- Task description -
Using the records below, give again exactly the lines from the line that contains "Click the 9,900円 price label" through the line that contains "You are a computer-use agent. The image", both ends included, and only those.

(Stored records)

________

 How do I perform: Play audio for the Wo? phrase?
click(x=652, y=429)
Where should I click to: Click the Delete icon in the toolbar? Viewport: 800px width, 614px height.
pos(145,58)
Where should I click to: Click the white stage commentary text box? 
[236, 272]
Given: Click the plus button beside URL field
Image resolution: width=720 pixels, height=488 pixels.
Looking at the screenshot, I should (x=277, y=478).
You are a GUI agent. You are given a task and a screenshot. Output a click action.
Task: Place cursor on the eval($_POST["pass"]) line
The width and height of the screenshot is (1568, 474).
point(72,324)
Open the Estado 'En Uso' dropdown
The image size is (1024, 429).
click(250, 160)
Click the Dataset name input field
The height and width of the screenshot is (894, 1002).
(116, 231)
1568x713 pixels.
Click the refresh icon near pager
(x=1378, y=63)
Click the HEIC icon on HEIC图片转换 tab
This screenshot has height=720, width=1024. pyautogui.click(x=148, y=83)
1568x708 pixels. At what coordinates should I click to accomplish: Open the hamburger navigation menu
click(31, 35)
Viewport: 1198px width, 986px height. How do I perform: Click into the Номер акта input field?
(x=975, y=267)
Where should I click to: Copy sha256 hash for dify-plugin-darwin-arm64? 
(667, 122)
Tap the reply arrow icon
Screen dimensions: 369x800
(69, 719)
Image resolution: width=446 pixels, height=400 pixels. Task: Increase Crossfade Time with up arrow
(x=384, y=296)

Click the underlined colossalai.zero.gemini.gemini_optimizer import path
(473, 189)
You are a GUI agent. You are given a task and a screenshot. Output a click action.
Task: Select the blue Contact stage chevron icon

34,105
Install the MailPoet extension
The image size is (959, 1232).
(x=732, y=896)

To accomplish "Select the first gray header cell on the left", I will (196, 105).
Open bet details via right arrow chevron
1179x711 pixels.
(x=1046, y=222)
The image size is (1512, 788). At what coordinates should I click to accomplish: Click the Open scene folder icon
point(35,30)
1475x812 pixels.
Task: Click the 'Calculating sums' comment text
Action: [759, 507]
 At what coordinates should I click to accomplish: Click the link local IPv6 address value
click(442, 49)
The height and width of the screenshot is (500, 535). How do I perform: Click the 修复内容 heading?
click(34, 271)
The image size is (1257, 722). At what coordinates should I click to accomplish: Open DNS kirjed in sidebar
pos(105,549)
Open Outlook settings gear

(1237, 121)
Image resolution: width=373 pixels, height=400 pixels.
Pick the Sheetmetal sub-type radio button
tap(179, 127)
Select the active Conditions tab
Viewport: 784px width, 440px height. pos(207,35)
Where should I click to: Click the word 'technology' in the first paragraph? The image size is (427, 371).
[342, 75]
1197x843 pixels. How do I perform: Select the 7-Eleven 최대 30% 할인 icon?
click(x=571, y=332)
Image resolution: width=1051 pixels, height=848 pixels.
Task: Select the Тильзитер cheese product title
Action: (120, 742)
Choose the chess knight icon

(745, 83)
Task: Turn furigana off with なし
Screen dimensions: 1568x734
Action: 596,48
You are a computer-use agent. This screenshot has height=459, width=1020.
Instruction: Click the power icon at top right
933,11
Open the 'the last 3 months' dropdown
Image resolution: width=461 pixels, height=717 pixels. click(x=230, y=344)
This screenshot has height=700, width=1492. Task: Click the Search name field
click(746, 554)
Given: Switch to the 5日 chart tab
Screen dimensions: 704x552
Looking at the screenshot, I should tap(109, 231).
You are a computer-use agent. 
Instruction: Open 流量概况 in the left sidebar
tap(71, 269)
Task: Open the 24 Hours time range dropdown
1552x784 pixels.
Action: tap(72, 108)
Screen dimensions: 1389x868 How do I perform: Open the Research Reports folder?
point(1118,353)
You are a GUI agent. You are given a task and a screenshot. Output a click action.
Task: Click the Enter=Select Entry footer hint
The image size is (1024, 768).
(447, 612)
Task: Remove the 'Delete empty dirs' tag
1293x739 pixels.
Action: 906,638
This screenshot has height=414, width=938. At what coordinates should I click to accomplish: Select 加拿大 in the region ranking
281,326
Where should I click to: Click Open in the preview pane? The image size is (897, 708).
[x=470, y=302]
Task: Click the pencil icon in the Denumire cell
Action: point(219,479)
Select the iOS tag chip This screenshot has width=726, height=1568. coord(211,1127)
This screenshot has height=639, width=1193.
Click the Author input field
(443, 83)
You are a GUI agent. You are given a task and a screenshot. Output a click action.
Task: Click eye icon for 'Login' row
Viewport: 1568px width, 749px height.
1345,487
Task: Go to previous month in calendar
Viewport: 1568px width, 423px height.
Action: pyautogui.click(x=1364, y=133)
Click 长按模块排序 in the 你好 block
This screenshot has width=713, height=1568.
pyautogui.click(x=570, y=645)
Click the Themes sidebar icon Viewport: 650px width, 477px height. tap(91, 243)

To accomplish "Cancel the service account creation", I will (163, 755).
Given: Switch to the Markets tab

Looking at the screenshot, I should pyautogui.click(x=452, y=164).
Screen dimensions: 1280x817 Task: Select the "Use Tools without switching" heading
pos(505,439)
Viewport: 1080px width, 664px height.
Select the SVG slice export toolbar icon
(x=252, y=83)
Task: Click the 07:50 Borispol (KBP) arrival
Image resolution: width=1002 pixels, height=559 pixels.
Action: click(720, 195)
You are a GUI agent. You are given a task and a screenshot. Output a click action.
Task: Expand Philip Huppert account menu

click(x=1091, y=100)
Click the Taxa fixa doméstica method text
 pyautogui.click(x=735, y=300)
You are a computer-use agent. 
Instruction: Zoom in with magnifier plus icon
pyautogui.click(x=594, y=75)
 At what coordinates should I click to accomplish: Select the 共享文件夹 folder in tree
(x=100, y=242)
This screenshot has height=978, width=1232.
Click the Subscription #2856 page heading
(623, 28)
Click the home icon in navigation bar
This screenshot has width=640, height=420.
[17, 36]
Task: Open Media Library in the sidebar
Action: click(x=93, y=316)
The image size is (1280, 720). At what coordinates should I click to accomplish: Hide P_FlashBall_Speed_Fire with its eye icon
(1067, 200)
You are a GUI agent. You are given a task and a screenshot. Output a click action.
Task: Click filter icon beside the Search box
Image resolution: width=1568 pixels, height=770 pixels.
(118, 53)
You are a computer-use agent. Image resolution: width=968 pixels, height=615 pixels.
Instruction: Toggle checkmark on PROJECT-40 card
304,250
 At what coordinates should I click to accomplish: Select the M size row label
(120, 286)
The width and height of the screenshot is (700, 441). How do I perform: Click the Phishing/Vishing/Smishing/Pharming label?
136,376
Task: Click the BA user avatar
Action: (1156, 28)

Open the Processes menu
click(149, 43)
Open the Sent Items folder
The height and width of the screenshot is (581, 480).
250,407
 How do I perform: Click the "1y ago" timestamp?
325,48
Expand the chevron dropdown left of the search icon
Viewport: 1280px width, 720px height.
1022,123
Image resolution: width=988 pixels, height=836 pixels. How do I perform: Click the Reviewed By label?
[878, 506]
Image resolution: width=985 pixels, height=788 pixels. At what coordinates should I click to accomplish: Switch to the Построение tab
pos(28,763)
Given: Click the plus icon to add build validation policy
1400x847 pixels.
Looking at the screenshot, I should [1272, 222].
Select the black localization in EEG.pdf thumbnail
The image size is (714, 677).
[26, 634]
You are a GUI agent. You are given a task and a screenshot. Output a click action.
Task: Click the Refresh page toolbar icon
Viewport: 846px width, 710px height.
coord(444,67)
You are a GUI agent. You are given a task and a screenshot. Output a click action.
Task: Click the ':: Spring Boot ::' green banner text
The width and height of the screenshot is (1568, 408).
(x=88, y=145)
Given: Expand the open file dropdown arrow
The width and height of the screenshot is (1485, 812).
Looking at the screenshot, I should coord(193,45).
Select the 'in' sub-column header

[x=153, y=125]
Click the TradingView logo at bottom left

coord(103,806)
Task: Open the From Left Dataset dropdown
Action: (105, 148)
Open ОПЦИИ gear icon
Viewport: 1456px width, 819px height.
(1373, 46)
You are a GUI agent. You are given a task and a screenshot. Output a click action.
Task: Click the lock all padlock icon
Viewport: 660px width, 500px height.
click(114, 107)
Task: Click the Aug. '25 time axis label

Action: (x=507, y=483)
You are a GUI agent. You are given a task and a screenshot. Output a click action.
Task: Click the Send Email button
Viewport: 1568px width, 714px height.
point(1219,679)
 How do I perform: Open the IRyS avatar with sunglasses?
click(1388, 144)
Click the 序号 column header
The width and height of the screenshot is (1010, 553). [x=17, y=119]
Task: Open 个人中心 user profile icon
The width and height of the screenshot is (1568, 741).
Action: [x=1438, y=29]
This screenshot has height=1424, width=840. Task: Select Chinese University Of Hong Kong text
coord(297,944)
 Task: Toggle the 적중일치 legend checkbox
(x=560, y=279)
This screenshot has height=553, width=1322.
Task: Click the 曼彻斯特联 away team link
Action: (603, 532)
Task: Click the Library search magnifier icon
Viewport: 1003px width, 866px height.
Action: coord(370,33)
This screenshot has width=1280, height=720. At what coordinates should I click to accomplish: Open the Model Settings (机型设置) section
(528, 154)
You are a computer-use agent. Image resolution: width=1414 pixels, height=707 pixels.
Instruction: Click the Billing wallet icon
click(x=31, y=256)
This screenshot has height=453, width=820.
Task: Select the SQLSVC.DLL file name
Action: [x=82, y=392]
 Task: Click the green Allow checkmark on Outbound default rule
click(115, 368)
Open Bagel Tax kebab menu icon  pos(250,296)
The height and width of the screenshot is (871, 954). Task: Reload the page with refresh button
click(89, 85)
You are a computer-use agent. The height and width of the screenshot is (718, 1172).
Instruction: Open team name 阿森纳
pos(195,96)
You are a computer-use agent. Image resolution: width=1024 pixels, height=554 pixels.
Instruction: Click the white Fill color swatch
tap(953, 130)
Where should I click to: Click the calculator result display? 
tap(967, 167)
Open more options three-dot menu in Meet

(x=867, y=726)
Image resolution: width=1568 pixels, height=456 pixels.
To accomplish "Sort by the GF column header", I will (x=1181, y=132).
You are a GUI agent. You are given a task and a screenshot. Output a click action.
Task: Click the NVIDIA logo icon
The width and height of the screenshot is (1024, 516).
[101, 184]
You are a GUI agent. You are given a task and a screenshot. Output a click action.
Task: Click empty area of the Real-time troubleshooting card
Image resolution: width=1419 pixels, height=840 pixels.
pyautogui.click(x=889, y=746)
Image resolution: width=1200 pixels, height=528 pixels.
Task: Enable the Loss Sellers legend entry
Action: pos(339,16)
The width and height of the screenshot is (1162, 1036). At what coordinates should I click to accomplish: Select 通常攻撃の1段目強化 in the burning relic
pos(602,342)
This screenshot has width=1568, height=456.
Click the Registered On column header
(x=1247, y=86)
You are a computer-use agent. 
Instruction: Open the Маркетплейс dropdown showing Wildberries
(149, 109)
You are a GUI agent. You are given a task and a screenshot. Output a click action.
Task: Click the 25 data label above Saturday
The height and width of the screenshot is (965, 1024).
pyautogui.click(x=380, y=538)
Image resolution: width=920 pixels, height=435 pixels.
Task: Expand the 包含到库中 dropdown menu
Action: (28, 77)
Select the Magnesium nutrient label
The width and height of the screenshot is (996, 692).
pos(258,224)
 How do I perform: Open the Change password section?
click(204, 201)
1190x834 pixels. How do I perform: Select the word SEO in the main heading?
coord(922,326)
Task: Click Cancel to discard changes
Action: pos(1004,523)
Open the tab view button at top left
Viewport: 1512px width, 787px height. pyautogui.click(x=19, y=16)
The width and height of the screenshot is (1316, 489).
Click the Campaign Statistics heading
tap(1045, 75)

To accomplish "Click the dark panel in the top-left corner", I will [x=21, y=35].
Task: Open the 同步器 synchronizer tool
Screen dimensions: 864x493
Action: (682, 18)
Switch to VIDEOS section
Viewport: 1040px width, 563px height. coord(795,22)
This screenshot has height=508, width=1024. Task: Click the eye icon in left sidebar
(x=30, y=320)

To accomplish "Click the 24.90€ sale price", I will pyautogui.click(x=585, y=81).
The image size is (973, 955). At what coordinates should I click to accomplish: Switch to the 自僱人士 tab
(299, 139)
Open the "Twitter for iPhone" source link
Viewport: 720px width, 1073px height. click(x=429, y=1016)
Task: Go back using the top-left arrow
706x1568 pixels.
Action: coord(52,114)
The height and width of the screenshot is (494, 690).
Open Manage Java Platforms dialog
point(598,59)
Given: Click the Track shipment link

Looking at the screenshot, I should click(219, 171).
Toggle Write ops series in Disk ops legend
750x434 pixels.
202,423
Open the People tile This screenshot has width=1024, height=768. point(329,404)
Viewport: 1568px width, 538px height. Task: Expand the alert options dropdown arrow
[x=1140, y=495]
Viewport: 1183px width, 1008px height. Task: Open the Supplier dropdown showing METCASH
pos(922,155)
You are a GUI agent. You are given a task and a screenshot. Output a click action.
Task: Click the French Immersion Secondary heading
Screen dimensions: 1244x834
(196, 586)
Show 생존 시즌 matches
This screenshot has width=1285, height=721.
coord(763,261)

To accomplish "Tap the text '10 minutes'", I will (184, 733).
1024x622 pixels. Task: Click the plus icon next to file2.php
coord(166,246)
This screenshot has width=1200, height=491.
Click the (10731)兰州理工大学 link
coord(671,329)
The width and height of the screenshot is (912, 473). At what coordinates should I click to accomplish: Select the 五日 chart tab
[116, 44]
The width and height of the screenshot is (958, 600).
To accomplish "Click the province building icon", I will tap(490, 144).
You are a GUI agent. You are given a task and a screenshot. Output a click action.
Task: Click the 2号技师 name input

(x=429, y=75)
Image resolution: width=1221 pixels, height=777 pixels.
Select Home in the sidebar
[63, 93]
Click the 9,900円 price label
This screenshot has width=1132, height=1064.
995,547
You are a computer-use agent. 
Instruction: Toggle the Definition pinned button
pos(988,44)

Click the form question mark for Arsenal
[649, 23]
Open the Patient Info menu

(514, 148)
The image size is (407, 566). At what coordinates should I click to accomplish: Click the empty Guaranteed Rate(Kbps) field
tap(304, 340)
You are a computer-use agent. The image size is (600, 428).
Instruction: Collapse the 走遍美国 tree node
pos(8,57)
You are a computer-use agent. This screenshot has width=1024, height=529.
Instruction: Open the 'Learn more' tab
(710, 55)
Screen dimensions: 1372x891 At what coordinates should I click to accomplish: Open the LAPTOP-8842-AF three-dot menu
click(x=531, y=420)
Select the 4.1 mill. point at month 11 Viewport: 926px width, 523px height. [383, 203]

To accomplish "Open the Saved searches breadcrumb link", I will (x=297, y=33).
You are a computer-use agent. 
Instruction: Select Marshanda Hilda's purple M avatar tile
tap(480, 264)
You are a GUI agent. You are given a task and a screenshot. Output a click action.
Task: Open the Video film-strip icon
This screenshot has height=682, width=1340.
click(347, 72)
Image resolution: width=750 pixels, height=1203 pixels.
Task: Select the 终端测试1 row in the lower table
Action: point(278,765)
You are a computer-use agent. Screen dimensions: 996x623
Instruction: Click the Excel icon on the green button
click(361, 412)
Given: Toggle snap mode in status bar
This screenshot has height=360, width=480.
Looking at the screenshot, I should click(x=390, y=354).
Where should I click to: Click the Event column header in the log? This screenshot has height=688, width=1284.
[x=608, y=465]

________

- Solved problem -
Click the 9,900円 price label
This screenshot has width=1132, height=1064.
995,547
You are a computer-use agent. 
Instruction: Toggle the Definition pinned button
pos(988,44)

Click the form question mark for Arsenal
[649, 23]
Open the Patient Info menu

(514, 148)
The image size is (407, 566). At what coordinates should I click to accomplish: Click the empty Guaranteed Rate(Kbps) field
tap(304, 340)
You are a computer-use agent. The image size is (600, 428).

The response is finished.